Research progress of endogenous hematoma absorption after intracerebral hemorrhage

Abstract

Non-traumatic intraparenchymal brain hemorrhage is referred to as intracerebral hemorrhage (ICH). Although ICH is associated with a high rate of disability and case fatality, active intervention can significantly lower the rate of severe disability. Studies have shown that the speed of hematoma clearance after ICH determines the patient's prognosis. Following ICH, depending on the hematoma volume and mass effect, either surgical- or medication-only conservative treatment is chosen. The goal of promoting endogenous hematoma absorption is more relevant because surgery is only appropriate for a small percentage of patients, and open surgery can cause additional trauma to patients. The primary method of removing hematoma after ICH in the future will involve understanding how to produce and manage macrophage/microglial endogenous phagocytic hematomas. Therefore, it is necessary to elucidate the regulatory mechanisms and key targets for clinical purposes.

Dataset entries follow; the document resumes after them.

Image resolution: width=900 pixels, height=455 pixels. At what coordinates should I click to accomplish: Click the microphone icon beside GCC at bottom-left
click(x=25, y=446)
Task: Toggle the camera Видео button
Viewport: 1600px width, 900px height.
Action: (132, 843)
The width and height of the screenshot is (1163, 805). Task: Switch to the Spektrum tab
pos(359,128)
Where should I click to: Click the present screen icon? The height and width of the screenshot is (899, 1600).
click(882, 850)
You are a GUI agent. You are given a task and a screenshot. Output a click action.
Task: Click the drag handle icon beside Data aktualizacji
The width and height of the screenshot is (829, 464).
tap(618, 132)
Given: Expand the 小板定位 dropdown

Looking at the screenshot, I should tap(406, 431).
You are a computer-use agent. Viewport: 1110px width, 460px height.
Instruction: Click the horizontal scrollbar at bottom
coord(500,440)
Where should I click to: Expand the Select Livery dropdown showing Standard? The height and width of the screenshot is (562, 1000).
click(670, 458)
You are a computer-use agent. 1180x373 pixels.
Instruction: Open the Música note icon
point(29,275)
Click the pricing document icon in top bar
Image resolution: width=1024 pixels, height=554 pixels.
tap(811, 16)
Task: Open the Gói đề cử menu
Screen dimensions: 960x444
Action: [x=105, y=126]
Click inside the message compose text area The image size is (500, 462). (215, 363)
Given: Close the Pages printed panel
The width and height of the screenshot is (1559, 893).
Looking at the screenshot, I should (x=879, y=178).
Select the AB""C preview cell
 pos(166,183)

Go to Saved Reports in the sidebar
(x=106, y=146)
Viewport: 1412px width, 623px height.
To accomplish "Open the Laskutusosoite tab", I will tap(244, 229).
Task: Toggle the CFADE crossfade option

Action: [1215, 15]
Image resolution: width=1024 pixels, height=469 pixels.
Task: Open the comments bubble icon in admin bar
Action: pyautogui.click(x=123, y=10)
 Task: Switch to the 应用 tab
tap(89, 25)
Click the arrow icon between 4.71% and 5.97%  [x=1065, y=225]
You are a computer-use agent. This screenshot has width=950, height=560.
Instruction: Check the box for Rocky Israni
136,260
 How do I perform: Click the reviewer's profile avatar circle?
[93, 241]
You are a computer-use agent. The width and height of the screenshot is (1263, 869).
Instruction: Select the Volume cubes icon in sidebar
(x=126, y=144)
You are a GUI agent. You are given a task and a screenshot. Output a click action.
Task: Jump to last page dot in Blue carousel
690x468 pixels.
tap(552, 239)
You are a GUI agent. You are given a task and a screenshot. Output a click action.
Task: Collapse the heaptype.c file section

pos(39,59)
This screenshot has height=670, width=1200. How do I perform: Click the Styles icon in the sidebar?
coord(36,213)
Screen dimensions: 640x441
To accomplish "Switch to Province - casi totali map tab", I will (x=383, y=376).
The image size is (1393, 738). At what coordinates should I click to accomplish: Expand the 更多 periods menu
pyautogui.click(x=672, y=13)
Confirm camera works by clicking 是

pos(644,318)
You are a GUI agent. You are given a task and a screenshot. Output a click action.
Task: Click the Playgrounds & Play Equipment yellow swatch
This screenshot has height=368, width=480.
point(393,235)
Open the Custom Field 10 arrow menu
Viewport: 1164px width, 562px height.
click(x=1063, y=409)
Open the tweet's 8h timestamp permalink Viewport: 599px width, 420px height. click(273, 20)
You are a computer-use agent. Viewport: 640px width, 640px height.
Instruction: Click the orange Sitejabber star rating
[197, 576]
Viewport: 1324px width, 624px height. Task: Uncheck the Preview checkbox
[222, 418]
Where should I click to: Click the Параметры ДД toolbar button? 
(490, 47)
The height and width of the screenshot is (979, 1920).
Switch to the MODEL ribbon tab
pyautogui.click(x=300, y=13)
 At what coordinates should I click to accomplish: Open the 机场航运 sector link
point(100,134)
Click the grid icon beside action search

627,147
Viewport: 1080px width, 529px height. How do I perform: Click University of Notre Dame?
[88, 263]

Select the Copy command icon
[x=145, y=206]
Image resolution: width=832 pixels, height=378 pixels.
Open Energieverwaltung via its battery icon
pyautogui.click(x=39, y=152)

Keywords: haematoma absorption; intracerebral hemorrhage; microglia; phagocytosis; scavenger receptor.

Figure 1

The blood chemical components of coagulation following intracerebral hemorrhage mainly include red blood cells, hemoglobin, and heme, which are mediated by CD36, CD163, and CD91 expressed on phagocytes, respectively.

Figure 2

Microglia surrounding hematomas after intracerebral hemorrhage are polarized to an M1 or M2 phenotype. M1 phenotype promotes inflammation. M2 inhibits inflammation and promotes phagocytosis. The hematoma component is engulfed by M2 microglia, which mainly increases the expression of proteins related to phagocytosis under the action of PPAR-γ and Nrf2 signaling pathways and relieves the cytotoxicity of metabolites after phagocytosis of hematoma components. Simultaneously, M1 is inhibited by some other drugs to promote the polarization of M2 microglia.